Wrong-Way Bus Has Close Call -- Metro, DOT Mixup Sends Rig Up Wrong Ramp

The glitter on Metro's new bus tunnel was dulled a bit over the weekend when a bus emerged from the Convention Center Station tunnel and went the wrong way on a busy Interstate 5 ramp.

The result of the snafu, according to one passenger, was a narrowly avoided head-on collision and a time-consuming effort to back the bus down the ramp.

None of the bus passengers or anyone else was injured.

Passenger Lorraine Clark, said however, that the front of the bus went several feet into one of the express lanes before the driver was able to stop it.

``His nose was out there, six or eight feet into it. The cars were swerving to go around.

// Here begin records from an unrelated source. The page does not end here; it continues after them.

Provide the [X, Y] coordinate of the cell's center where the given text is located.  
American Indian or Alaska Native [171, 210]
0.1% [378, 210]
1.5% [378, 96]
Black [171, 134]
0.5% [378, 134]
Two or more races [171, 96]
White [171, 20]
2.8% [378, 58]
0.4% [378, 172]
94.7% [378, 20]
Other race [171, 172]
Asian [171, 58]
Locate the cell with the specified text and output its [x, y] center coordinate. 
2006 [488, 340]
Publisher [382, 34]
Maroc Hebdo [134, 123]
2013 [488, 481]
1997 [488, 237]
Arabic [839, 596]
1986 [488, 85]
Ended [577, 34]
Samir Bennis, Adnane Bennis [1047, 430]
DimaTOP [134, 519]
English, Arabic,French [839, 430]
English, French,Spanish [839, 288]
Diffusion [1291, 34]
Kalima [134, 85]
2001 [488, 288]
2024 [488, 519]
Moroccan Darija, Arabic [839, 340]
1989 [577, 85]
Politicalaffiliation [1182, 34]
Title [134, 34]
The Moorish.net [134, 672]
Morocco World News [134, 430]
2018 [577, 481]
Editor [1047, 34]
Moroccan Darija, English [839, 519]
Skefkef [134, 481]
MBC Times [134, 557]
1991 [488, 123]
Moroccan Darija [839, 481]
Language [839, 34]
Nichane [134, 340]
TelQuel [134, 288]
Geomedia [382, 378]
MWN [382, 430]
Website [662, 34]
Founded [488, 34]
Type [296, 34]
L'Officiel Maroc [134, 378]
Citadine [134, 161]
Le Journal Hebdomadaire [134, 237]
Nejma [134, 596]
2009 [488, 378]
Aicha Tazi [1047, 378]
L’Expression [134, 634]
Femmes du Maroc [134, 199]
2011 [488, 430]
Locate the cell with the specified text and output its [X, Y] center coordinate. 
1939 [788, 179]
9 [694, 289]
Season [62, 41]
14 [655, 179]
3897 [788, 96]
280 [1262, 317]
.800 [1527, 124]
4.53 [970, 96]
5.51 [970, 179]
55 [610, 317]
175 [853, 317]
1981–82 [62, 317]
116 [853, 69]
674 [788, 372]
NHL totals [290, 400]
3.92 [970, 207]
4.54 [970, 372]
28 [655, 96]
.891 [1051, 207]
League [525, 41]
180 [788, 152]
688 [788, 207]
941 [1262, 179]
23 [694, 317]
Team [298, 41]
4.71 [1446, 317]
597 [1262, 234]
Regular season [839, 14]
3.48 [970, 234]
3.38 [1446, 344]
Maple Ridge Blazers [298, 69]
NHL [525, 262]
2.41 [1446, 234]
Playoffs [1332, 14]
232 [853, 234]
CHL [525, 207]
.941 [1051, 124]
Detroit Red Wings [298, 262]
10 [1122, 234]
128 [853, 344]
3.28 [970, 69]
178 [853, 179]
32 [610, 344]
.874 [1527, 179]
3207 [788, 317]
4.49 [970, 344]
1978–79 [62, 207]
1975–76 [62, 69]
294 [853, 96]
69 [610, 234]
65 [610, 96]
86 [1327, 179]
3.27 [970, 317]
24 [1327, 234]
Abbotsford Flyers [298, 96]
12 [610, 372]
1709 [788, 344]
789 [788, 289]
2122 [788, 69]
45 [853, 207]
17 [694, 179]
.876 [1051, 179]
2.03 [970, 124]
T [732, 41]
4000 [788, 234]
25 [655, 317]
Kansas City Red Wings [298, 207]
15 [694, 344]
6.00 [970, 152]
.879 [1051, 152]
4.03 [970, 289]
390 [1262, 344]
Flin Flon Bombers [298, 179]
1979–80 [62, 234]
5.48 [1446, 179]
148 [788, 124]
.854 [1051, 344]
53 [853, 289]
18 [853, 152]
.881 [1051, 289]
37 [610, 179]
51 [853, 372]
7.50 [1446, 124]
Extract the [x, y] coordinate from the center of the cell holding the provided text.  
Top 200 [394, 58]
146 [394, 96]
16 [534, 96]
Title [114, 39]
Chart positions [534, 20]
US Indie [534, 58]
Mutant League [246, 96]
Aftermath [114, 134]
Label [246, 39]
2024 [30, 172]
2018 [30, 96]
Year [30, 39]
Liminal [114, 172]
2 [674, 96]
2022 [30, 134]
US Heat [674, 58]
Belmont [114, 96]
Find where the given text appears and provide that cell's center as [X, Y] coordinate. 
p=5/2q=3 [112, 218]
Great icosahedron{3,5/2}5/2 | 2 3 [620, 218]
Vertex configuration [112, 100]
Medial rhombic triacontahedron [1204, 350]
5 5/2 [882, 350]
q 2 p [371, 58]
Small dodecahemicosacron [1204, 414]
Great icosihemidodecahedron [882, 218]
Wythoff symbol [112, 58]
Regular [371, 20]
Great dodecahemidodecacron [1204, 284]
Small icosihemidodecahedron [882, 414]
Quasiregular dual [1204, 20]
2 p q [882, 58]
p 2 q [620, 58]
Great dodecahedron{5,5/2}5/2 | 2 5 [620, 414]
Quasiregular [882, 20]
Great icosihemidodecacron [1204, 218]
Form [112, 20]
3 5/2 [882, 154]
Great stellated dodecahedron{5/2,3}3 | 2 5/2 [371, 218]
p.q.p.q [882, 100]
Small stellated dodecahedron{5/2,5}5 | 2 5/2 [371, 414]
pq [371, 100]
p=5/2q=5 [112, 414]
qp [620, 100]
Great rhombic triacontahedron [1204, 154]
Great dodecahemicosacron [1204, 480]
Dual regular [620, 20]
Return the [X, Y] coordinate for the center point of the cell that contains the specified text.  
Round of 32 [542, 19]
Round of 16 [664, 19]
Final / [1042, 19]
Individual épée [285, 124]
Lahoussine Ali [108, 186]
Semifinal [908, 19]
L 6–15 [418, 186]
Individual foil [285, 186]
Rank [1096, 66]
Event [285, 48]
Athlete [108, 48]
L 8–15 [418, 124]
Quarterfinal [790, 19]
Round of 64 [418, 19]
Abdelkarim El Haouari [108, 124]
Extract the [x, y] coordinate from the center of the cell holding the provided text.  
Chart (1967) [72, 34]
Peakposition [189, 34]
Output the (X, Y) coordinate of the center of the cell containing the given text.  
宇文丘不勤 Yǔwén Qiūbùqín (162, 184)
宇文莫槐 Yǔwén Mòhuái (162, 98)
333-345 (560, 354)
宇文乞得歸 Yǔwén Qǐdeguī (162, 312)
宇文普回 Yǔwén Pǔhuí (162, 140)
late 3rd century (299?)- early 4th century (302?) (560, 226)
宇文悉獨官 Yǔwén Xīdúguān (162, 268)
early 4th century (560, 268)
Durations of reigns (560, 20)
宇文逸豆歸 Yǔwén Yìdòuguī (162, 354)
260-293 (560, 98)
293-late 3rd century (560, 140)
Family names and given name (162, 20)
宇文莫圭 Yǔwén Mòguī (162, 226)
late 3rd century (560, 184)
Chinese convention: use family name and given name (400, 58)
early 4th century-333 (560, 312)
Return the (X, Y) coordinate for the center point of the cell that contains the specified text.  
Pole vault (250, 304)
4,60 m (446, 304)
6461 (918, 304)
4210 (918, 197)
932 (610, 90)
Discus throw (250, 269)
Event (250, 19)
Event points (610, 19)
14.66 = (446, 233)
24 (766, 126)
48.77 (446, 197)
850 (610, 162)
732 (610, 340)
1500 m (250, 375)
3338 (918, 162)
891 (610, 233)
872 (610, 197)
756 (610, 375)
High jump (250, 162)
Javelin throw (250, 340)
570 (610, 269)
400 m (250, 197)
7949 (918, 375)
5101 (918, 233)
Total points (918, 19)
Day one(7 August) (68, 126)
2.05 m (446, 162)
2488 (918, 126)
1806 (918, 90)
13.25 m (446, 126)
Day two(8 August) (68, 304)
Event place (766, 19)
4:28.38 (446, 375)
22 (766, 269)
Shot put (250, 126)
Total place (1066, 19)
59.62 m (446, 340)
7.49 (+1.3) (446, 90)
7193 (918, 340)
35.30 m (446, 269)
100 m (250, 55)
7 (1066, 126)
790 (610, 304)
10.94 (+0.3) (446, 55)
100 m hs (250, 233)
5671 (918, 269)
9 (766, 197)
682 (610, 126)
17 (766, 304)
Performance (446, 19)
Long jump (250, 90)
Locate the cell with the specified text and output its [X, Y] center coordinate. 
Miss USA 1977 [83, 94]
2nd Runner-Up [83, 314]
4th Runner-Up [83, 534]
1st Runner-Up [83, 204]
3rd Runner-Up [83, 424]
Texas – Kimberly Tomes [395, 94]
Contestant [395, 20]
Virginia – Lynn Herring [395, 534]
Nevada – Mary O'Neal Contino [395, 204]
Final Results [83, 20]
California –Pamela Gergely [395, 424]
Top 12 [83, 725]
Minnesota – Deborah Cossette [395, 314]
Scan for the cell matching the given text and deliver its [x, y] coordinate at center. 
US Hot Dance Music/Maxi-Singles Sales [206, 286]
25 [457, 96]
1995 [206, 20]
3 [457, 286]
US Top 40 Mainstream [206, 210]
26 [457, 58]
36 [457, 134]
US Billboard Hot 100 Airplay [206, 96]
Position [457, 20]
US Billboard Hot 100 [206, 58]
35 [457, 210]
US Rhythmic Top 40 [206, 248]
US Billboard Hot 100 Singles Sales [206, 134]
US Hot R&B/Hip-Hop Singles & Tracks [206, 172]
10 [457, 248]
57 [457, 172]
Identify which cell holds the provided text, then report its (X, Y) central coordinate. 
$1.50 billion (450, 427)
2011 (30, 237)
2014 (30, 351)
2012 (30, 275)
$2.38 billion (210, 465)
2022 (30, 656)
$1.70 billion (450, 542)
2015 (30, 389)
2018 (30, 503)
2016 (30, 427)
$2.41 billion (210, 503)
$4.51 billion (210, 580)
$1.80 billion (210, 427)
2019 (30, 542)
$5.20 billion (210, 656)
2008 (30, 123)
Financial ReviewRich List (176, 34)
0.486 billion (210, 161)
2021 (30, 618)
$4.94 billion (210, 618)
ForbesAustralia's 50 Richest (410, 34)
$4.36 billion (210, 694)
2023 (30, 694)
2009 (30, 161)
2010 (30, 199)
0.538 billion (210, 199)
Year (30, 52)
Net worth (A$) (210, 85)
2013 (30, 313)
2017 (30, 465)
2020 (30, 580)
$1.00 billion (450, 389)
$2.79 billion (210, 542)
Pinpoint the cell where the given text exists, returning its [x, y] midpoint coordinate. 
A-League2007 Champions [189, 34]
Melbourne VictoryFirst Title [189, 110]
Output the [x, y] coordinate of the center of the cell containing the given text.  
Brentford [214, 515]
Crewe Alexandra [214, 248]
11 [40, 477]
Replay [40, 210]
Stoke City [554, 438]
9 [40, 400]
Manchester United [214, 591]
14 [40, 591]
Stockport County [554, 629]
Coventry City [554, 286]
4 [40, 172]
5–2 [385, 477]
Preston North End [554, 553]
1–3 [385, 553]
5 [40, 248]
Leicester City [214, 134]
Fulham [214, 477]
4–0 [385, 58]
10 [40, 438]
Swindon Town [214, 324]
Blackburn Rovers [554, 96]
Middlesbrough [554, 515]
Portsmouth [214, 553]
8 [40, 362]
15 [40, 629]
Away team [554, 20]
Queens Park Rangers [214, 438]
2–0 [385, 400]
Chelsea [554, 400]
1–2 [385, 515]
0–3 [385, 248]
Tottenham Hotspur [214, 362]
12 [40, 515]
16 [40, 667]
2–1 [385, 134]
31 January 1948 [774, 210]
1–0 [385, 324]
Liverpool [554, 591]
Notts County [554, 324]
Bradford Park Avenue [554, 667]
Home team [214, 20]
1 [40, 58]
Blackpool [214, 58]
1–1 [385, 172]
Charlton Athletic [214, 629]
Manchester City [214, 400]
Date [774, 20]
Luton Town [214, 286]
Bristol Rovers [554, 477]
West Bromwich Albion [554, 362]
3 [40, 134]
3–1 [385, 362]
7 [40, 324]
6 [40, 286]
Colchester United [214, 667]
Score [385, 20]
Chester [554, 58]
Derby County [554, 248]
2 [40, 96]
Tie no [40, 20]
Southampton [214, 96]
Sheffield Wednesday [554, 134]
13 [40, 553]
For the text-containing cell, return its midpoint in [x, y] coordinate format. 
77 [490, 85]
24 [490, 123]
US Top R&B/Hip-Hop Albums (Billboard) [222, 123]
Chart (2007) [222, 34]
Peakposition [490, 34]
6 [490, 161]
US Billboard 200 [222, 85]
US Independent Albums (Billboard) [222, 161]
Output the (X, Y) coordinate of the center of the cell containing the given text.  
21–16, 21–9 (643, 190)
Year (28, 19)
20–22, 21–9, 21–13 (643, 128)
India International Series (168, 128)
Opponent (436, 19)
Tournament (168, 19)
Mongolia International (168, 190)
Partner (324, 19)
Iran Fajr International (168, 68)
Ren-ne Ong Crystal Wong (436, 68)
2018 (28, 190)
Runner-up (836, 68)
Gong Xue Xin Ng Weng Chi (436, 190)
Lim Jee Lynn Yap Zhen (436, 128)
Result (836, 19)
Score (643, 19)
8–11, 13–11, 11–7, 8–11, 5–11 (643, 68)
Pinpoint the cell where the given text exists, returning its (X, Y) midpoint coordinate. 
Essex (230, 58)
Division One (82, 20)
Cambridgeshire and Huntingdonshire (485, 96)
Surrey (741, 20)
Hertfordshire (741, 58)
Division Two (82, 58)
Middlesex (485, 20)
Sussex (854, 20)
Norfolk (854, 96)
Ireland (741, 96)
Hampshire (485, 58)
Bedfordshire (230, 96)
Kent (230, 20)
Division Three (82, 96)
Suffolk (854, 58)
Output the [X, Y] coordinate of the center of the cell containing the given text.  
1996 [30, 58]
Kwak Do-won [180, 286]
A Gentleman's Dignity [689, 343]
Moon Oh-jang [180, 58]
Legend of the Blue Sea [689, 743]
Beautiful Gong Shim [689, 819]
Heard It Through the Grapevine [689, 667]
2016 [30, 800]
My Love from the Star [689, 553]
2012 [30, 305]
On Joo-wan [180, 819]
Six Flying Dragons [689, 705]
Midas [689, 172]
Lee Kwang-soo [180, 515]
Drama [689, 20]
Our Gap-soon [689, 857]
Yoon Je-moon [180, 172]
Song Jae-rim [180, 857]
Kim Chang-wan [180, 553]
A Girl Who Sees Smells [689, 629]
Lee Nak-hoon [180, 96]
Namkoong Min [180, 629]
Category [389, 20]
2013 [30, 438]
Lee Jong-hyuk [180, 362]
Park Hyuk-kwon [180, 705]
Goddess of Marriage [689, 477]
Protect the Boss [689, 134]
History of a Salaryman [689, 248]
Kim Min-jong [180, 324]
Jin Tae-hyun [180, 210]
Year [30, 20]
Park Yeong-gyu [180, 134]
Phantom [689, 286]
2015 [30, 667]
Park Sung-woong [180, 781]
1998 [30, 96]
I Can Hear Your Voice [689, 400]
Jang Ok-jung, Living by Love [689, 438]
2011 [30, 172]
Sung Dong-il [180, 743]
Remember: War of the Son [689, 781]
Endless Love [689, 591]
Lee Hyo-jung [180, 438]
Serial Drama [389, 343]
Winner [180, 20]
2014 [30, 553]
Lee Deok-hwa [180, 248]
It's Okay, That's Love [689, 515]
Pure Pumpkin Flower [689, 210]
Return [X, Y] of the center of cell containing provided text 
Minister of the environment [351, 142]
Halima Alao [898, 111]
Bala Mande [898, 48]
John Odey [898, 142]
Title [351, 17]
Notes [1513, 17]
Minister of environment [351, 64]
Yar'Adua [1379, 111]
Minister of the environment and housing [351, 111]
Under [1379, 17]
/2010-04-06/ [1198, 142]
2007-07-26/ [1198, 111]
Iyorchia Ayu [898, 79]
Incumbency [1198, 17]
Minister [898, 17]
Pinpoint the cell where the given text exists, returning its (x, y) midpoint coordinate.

They were giving us the horn, like, `Why don't you back up?' . . . There could have

been a horrible crash.''

Metro officials contended today that the bus never was in danger because it never entered the express lanes, said spokeswoman Alice Collingwood.

``The driver was able to stop before he got into any actual traffic,'' added Charlie Weeks, of Metro's communications division.

After realizing the express-lane traffic was southbound, the bus driver radioed for assistance.

Two other Metro employees arrived to help him back the bus down the ramp to the Convention Center station, where it took another route to its destination in the University District.

The incident occurred around 5 p.m. Saturday during the University of Washington-University of Southern California football game.

Normally on Saturday, the I-5 express lanes are opened for northbound traffic. In recent years, DOT has reversed the traffic from northbound to southbound to accommodate fans leaving the game.

Shortly after 5 p.m. Saturday, a DOT dispatcher radioed Metro that the lanes had been reversed. Shortly after that, a bus left the Metro station near the Convention Center.

When a bus leaves the station at Pine Street and 9th Avenue in downtown Seattle, the driver has two options: go east onto a ramp that takes the bus onto the express lanes heading north or, angle left onto another ramp to get on Olive Way on its way to Eastlake Avenue, according to Weeks.

When the express lanes are reversed to carry southbound traffic, Metro officials are to notify supervisors at the International District Station and at the Convention Center Station of the change.

The supervisors then are supposed to alert bus drivers of the switch. The supervisors also are supposed to make sure orange highway cones are placed at the entrance to the express lanes ramp to keep buses from entering.

According to Weeks, DOT called the wrong office to notify Metro of the reversal. Instead of calling the Metro Tunnel Controller's Office, DOT called the Metro Radio Communication Center.

It's the Tunnel Controller's Office that notifies the tunnel supervisors of the express-lanes change.

He acknowledged, however, that Metro's communication center and the controller's office are in the same building at Second Avenue and Marion Street and adjacent to each other, separated only by a wall with a window.

Metro acknowledged that Metro employees failed to put out the orange cones to alert the bus driver that he was headed into southbound traffic.